In a new research, a team of scientists has found that animals that sleep longer store energy for a long duration, a finding that can be useful in the treatment of obesity.
Many species of animals go through a period of torpor to conserve energy when resources are scarce.
But, when it comes to switching to energy-saving mode, the champion by far among vertebrates is the burrowing frog (Cyclorana alboguttata), which can survive for several years buried in the mud in the absence of any food or water.
Now, a team of scientists at the University of Queensland, Australia, have discovered that the metabolism of their cells changes radically during the dormancy period allowing the frogs to maximize the use of their limited energy resources without ever running on empty.

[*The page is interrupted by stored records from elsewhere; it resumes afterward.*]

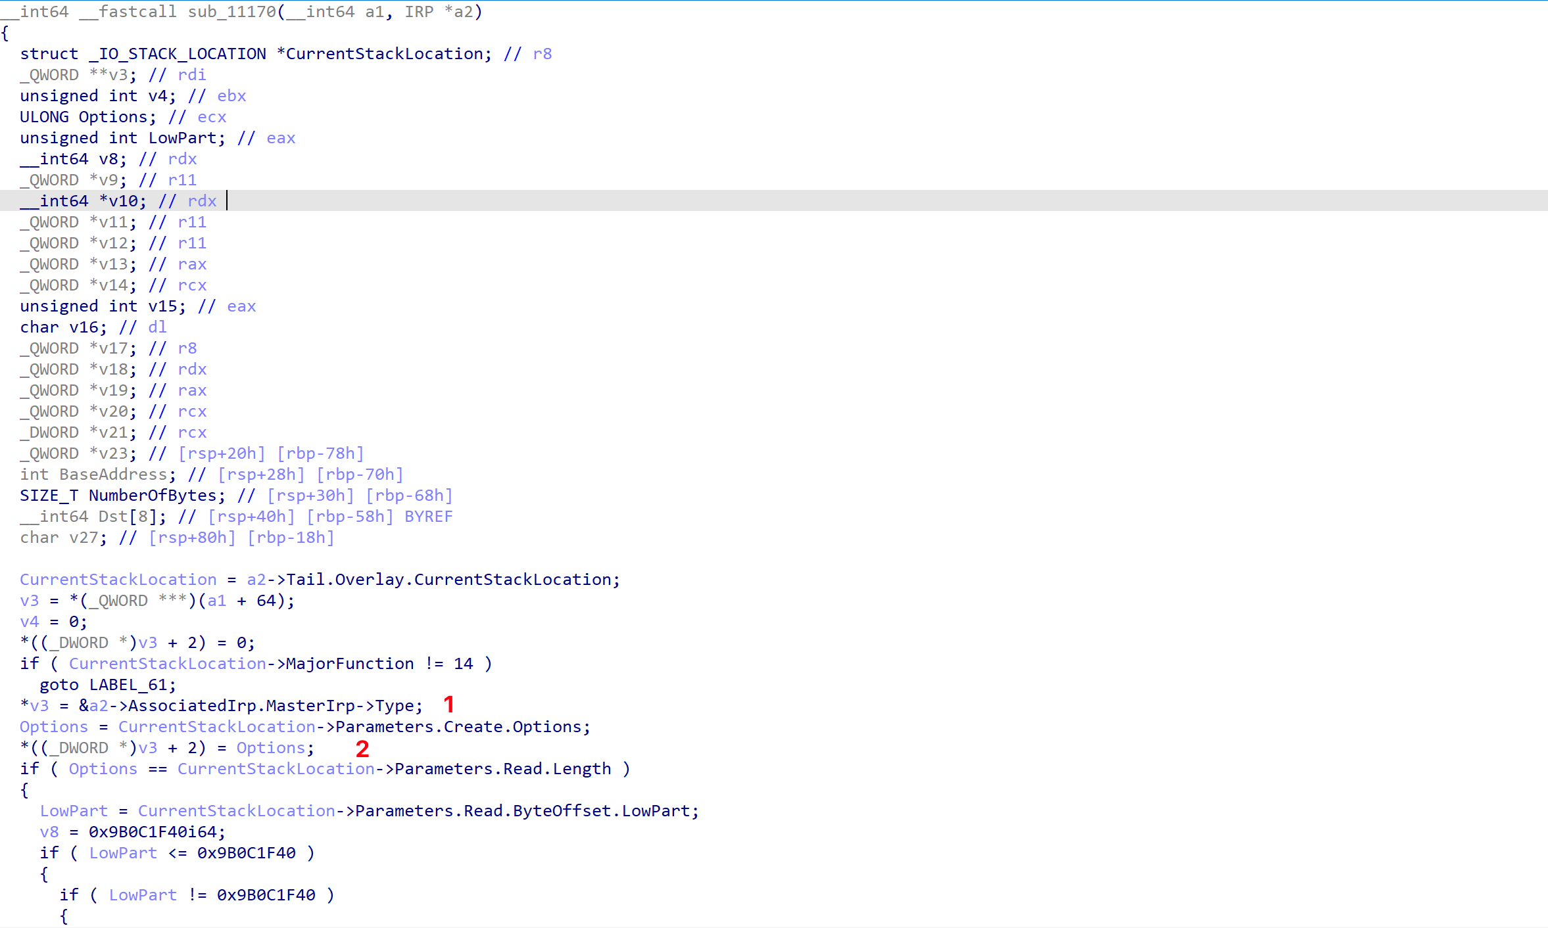The image size is (1548, 928).
Task: Click the NumberOfBytes variable declaration
Action: point(153,496)
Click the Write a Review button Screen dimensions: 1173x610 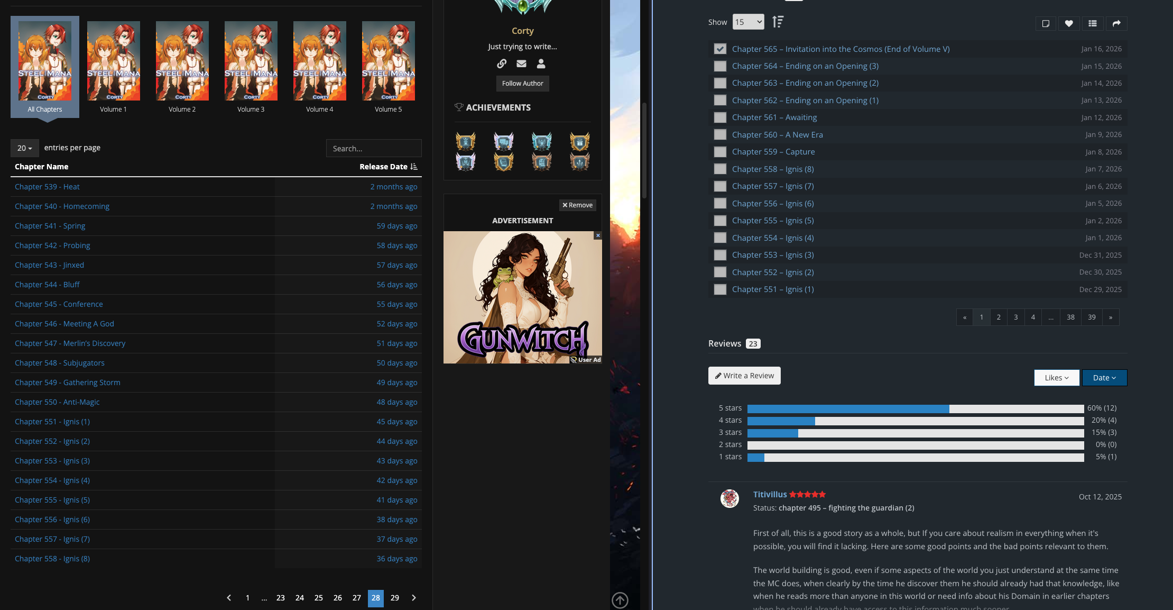(x=744, y=376)
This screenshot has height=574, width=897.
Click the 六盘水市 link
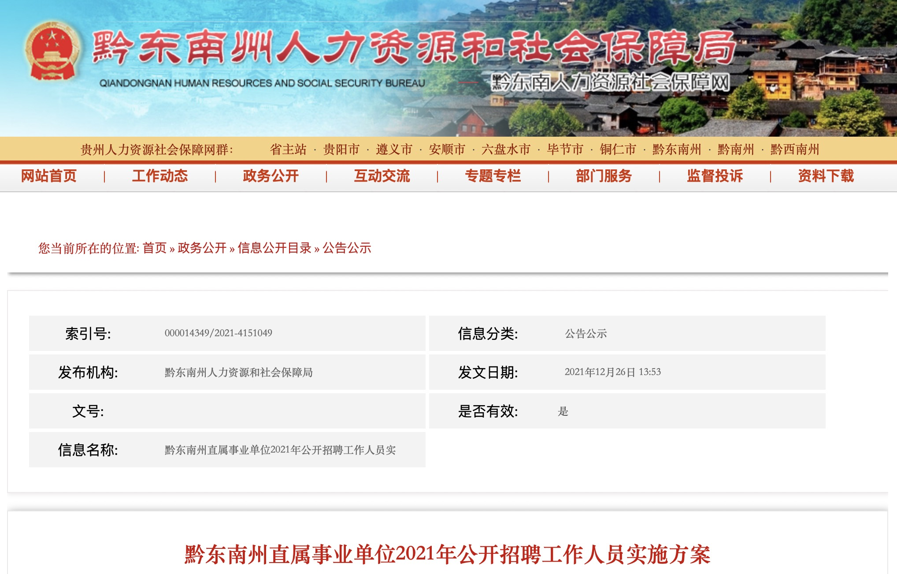tap(506, 149)
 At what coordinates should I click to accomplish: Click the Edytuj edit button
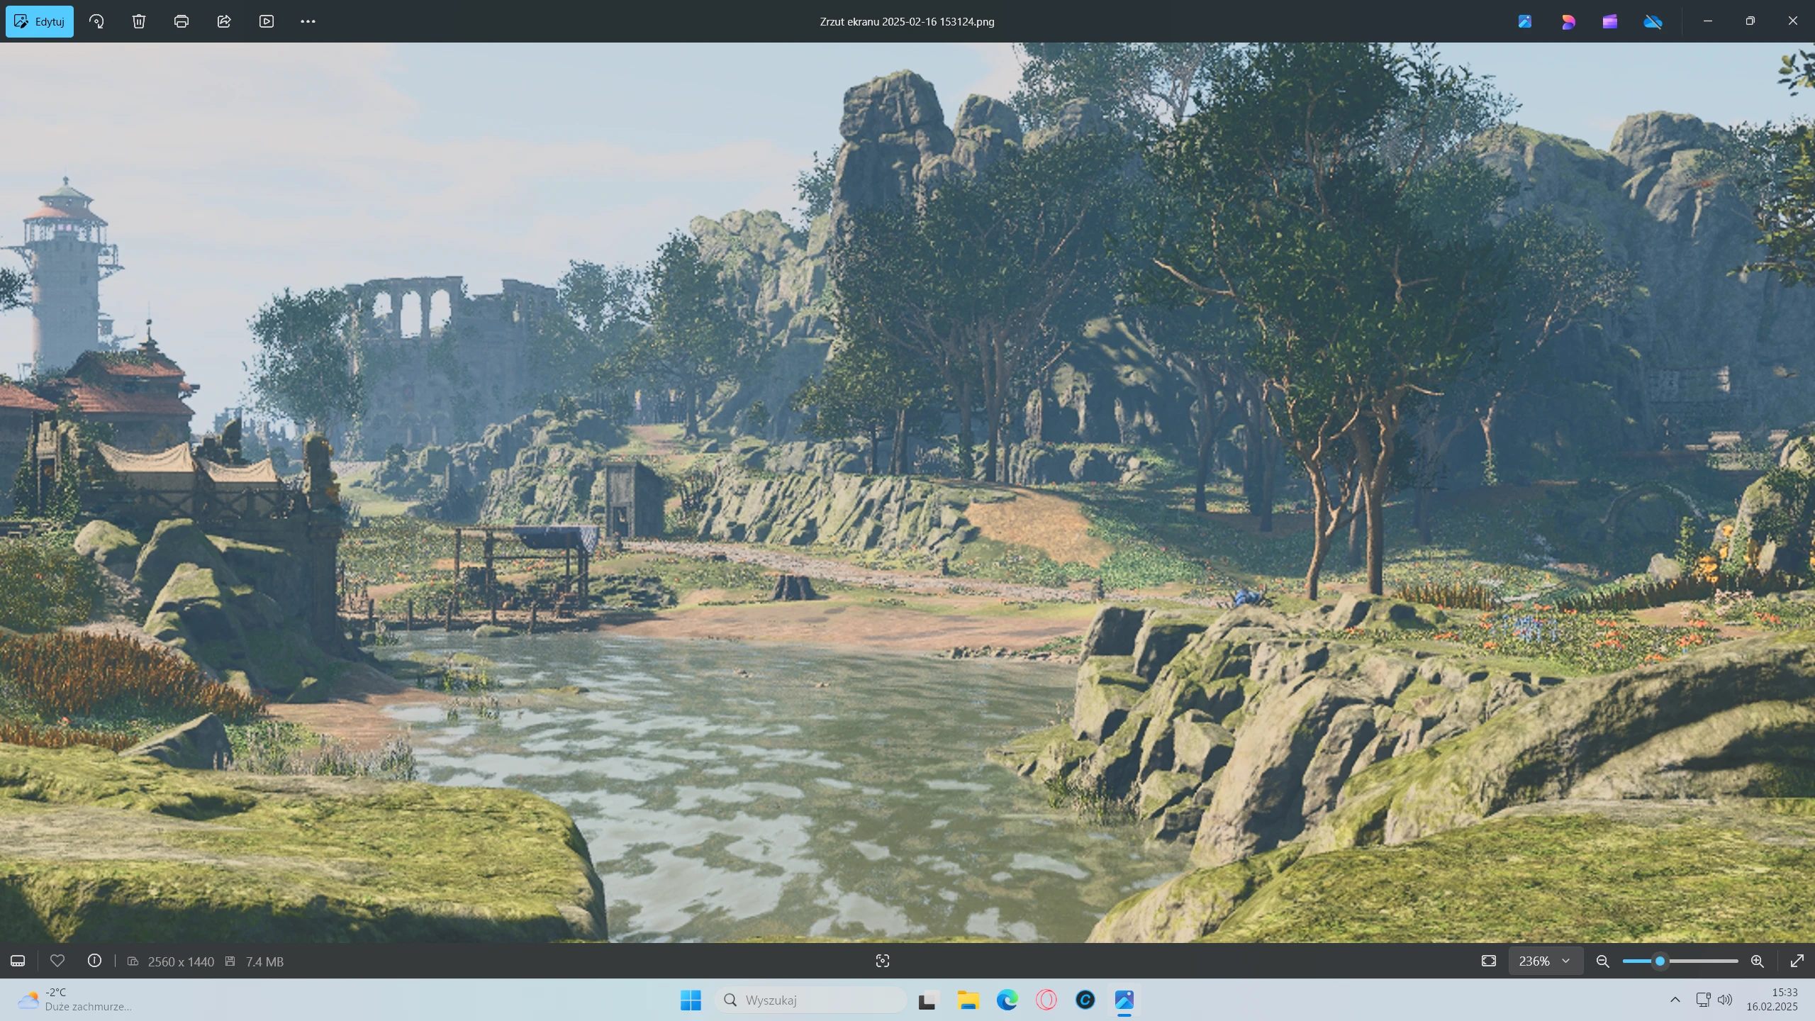pos(40,21)
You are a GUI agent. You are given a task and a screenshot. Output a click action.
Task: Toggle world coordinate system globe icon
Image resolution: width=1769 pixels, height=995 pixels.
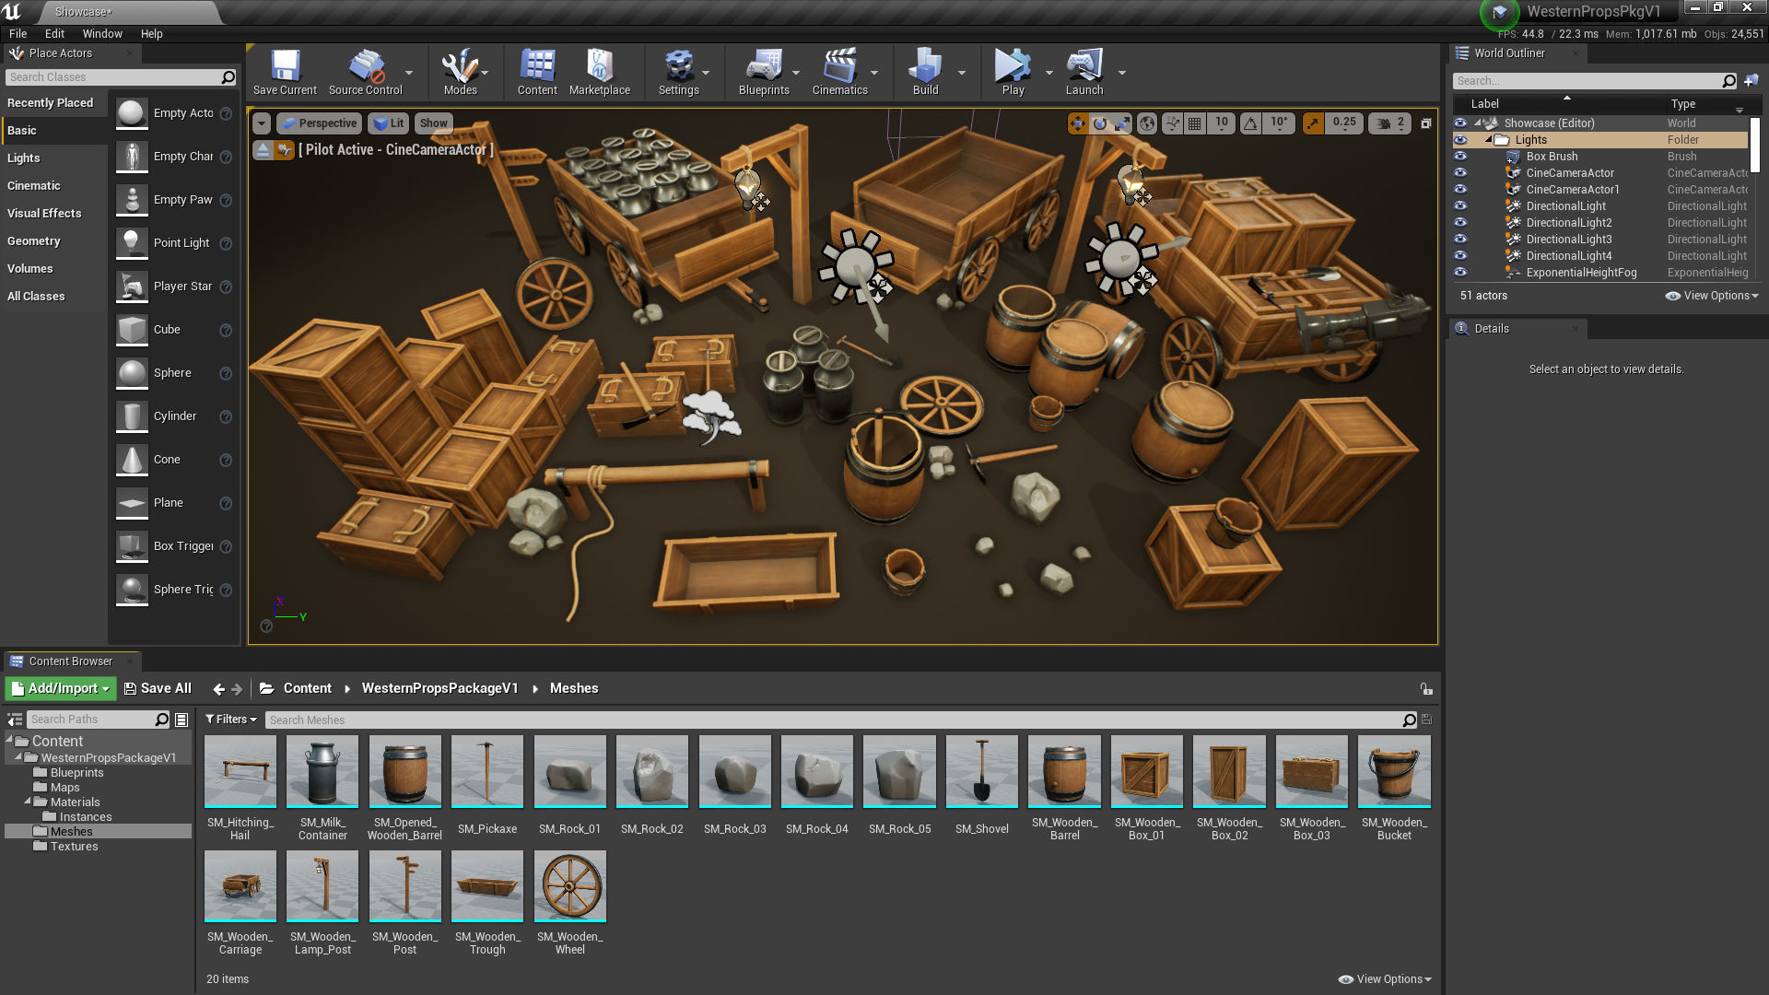(x=1147, y=123)
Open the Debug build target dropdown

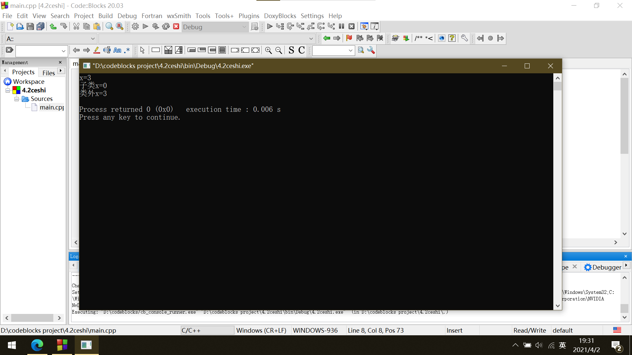click(244, 27)
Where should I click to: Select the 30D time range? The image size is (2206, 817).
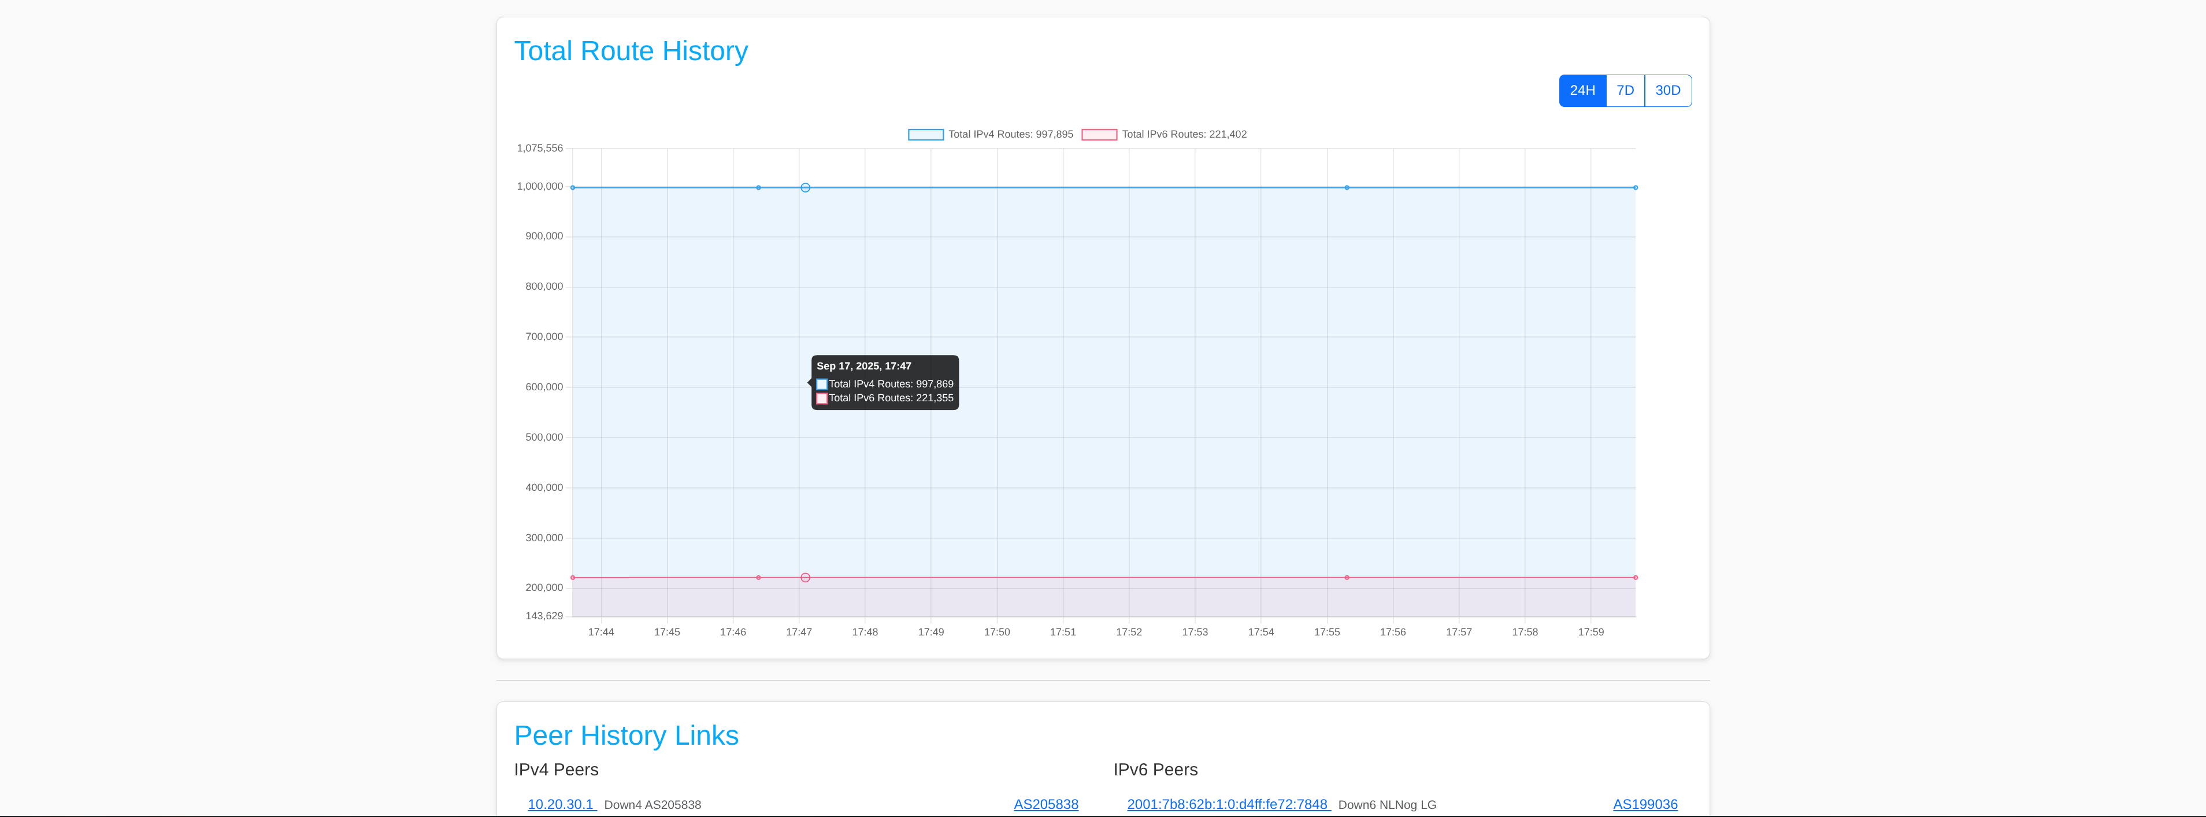coord(1666,91)
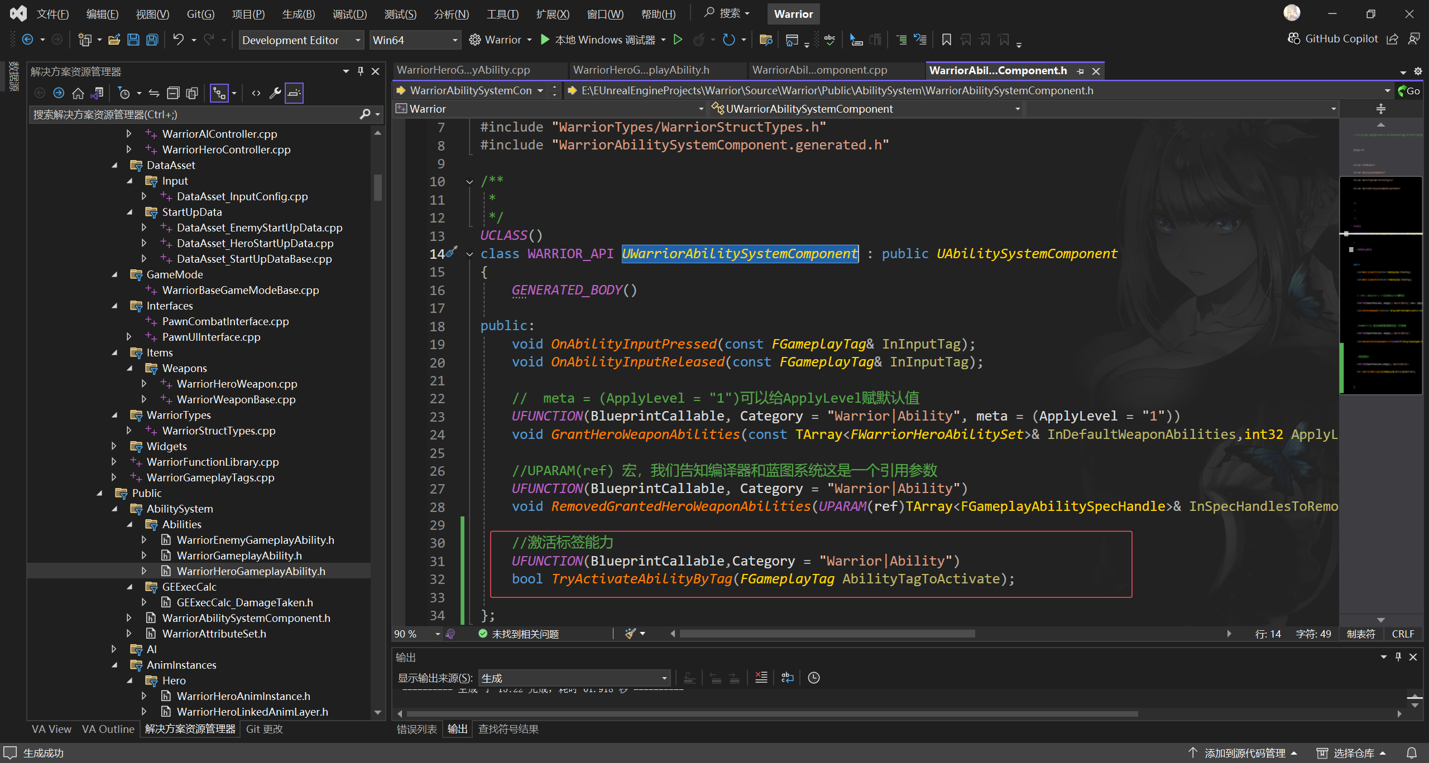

This discovery could prove to have important medical applications in the long term.
"It could potentially be useful in the treatment of energy-related disorders such as obesity," explained scientist Sara Kayes.
When the operation efficiency of the mitochondria, the tiny "power plants" of the cell, was measured during the dormancy period, it was found to be significantly higher compared to that observed in active animals.
This trick, known as mitochondrial coupling, allows these frogs to be extremely efficient in the use of the limited energy stores they have by increasing the total amount of energy obtained per unit consumed, allowing them to easily outperform other species whose energy production efficiency remains essentially the same even when they happen to be inactive for extended periods.